Dandayama Janushirasana (Standing Head to Knee)
– LOCK THY KNEE before even attempting to kick out.Ain’t no shame, I’ve been staying in Part 1 for 6 months now, all because I realised one day that I was cheating myself.
– You may flex your toes upwards towards your face in the first part to get used to flexing your Achilles tendon in Part 2.
– Suck the stomach in to support the lower spine. Trust me on this – it helps. Plus you look a little less like the Michellin man with your flab hanging out on your thigh.
Dandayama Dhanurasana (Standing Bow Pulling)
– LOCK THY KNEE. And I just had a revelation about the posture whilst having a shower, shall try it out tomorrow and report back.
– Body parallel to the floor to get the maximum medical benefit of a heart stretch.
Tuladandasana (Balancing Stick Pose)
– Contract all muscles before you get your body down and legs up. It’ll help with the balancing!
Dandayama Bibhaktapada Paschimottanasana (Standing Separate Stretching)
– Arms always touch the shins before you get your forehead down to the floor.
– Touch the forehead lightly, not plonk your head like an ox onto the towel.
* Once, for some reason, I scared myself in this posture and ended up falling out.
* My very first class, I fell on my ass in this posture. I know, how can someone fall on their ass when they’re standing on TWO legs?

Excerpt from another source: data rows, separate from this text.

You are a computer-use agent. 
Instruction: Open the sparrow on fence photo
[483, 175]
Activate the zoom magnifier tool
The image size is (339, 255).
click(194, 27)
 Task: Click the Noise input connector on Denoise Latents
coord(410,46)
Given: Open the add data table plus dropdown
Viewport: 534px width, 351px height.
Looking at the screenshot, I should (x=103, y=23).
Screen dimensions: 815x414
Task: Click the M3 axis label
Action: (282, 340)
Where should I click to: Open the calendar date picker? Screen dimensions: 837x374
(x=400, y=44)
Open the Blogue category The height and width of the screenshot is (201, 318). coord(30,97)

– During set-up, don’t bounce up and down ie from knee locked -> straight knee position. Instead, when your leg is at nearly the required 90º angle, bounce from the hip to get it lower, if it’s not low enough.

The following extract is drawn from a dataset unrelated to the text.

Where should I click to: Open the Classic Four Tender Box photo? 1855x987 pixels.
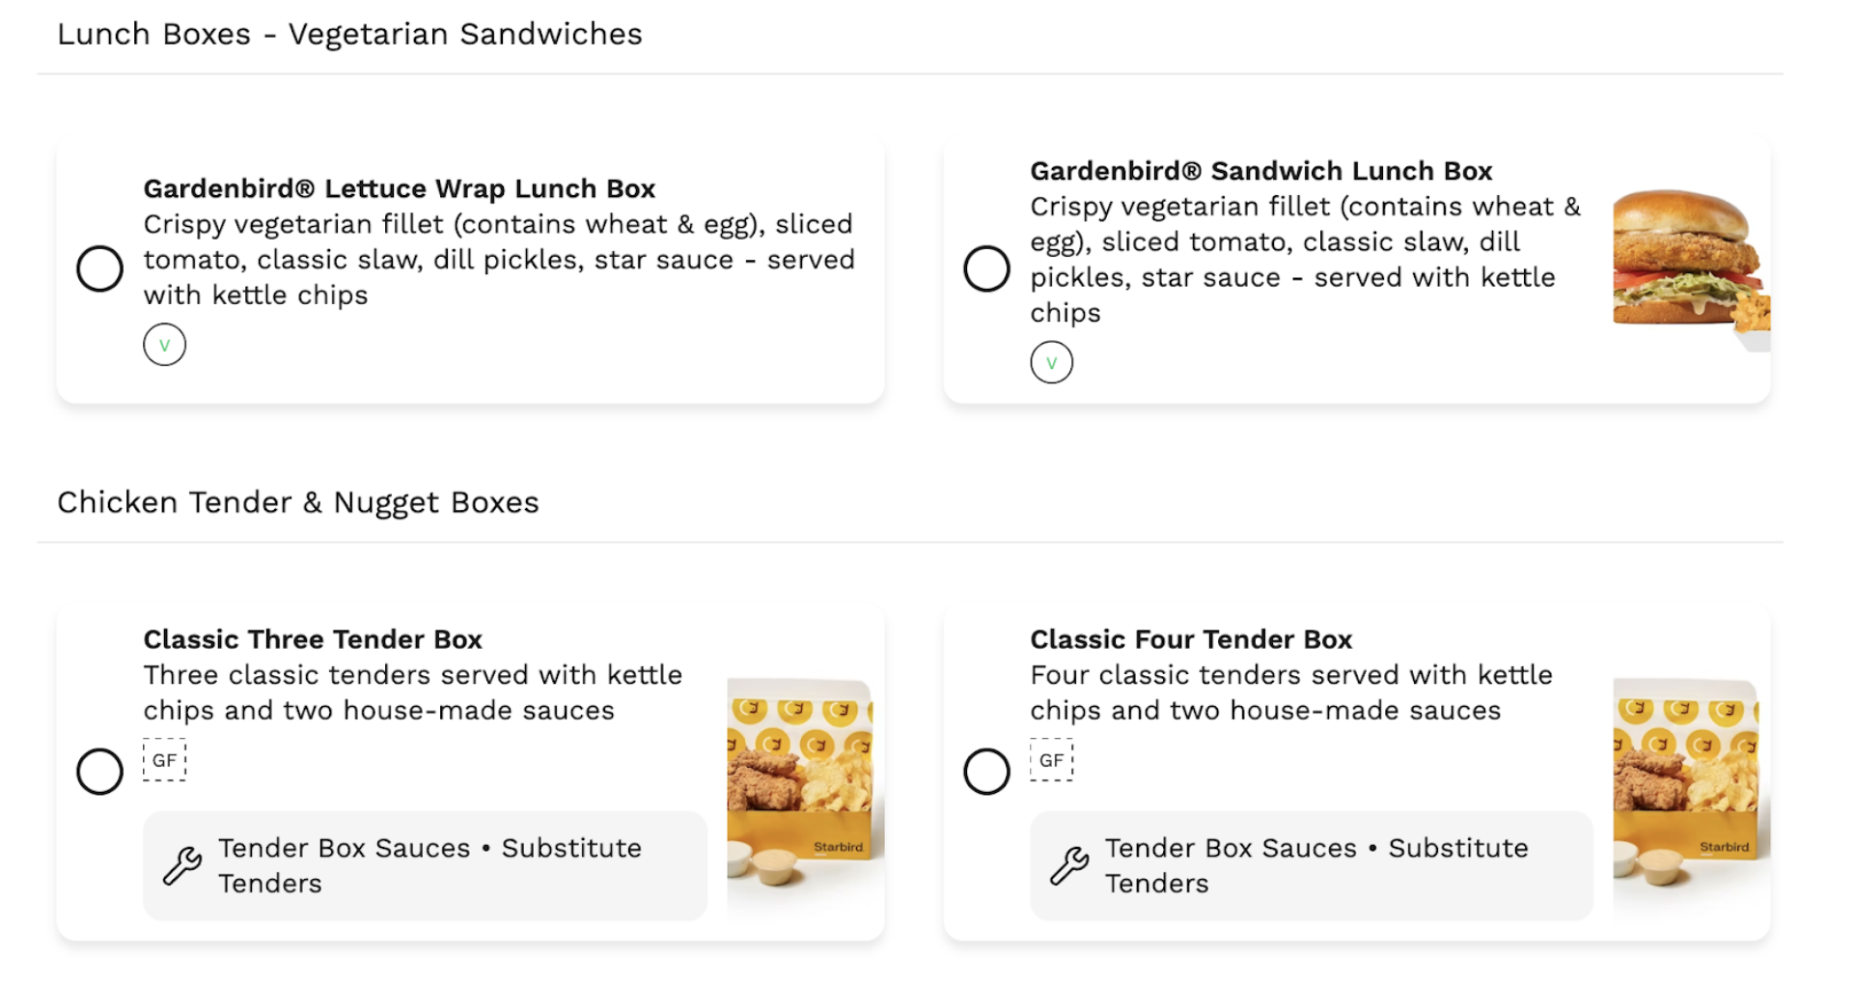tap(1690, 783)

Dandayama Bibhaktapada Janushirasana (Standing Forehead to Knee)
– Get. The. FOREHEAD. Not. The. Nose. Or. The. Head. To.The. Knee.
Tadasana (Tree Pose)
-Push your hips forward and push your knees back. Feel the streeeeeeeeeetch?
– Don’t stick your arse out like a duck. In the beginning I had a nasty habit of sticky it out, caught myself in the mirror one day and realised how I look like a glorified piece of duck meat in bikini shorts.
Padangustasana (Toe Stand)
– Point your toes [of the leg that you’re not balancing on, obviously] to tighten those glutes and thighs.
– Doesn’t matter if you can’t go down all the way, stay where you are! You can mess with the Gods, but you can’t mess with the knees.
Savasana (Corpse Pose)
– Don’t wipe the sweat. Don’t blink. Don’t do anything. You’re a DEAD BODY. Well, except that you’re breathing.
– Resist the urge to walk out.
And while you’re enjoying your first Savasana, excuse me while I prepare for Part 2.